II. Ungeschriebenen Betriebsänderung

 

Das BAG hat offen gelassen, ob der Katalog in § 111 S. 3 BetrVG abschließend ist oder nicht. Nach zutreffender Ansicht ist der Katalog nicht abschließend, sondern nur eine beispielhafte Aufzählung. Ist keiner der benannten Fälle einschlägig, kann gleichwohl die Generalklausel des § 111 S. 1 BetrVG zum Zuge kommen.
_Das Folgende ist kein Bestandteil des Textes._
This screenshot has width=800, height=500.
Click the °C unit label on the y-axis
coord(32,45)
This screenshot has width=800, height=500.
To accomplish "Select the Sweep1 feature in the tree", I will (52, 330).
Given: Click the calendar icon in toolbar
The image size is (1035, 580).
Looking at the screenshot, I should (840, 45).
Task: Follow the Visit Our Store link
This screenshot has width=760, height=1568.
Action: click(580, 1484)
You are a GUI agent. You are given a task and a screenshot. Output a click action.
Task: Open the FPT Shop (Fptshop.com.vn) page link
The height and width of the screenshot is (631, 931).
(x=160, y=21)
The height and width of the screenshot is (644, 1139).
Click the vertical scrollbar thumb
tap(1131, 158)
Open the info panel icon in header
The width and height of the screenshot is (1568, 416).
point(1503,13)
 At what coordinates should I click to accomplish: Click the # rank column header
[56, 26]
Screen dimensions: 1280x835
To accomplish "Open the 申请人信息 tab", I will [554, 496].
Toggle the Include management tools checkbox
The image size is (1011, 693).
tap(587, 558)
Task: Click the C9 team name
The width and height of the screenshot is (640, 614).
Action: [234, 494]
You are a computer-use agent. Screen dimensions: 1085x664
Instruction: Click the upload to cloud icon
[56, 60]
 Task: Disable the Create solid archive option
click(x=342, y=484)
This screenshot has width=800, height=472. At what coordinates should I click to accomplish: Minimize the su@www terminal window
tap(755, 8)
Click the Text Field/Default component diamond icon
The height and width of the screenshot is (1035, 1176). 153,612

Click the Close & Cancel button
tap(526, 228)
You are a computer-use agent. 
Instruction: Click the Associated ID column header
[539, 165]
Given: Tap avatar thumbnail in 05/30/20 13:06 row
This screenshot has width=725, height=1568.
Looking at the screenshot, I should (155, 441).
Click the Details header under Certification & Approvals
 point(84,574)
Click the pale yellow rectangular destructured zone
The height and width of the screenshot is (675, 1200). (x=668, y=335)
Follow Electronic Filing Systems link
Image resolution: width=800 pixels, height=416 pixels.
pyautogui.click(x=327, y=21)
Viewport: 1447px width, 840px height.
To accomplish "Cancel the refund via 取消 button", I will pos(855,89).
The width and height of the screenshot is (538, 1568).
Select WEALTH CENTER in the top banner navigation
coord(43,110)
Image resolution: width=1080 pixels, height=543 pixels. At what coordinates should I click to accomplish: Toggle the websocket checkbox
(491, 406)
Unbenannte Fälle müssen den im Gesetz benannten vergleichbar sein.

 

Voraussetzung einer ungeschriebenen Betriebsänderung

Voraussetzung einer ungeschriebenen Betriebsänderung ist stets,

dass die bisherigen Funktionsweisen des Betriebes in einschneidender Weise geändert werden. Die Änderung muss somit eine erhebliche Qualität aufweisen. Das heißt, 

                          dass die Änderung potentiell wesentliche Nachteile für die Belegschaft                nach sich ziehen kann. Wesentliche Nachteile können dabei in einer                        materiellen oder immateriellen Verschlechterung der                                          Arbeitsbedingungen (geringeres Entgelt, Verlust des Arbeitsplatzes,                      Verschlechterung des Arbeitsklimas) liegen.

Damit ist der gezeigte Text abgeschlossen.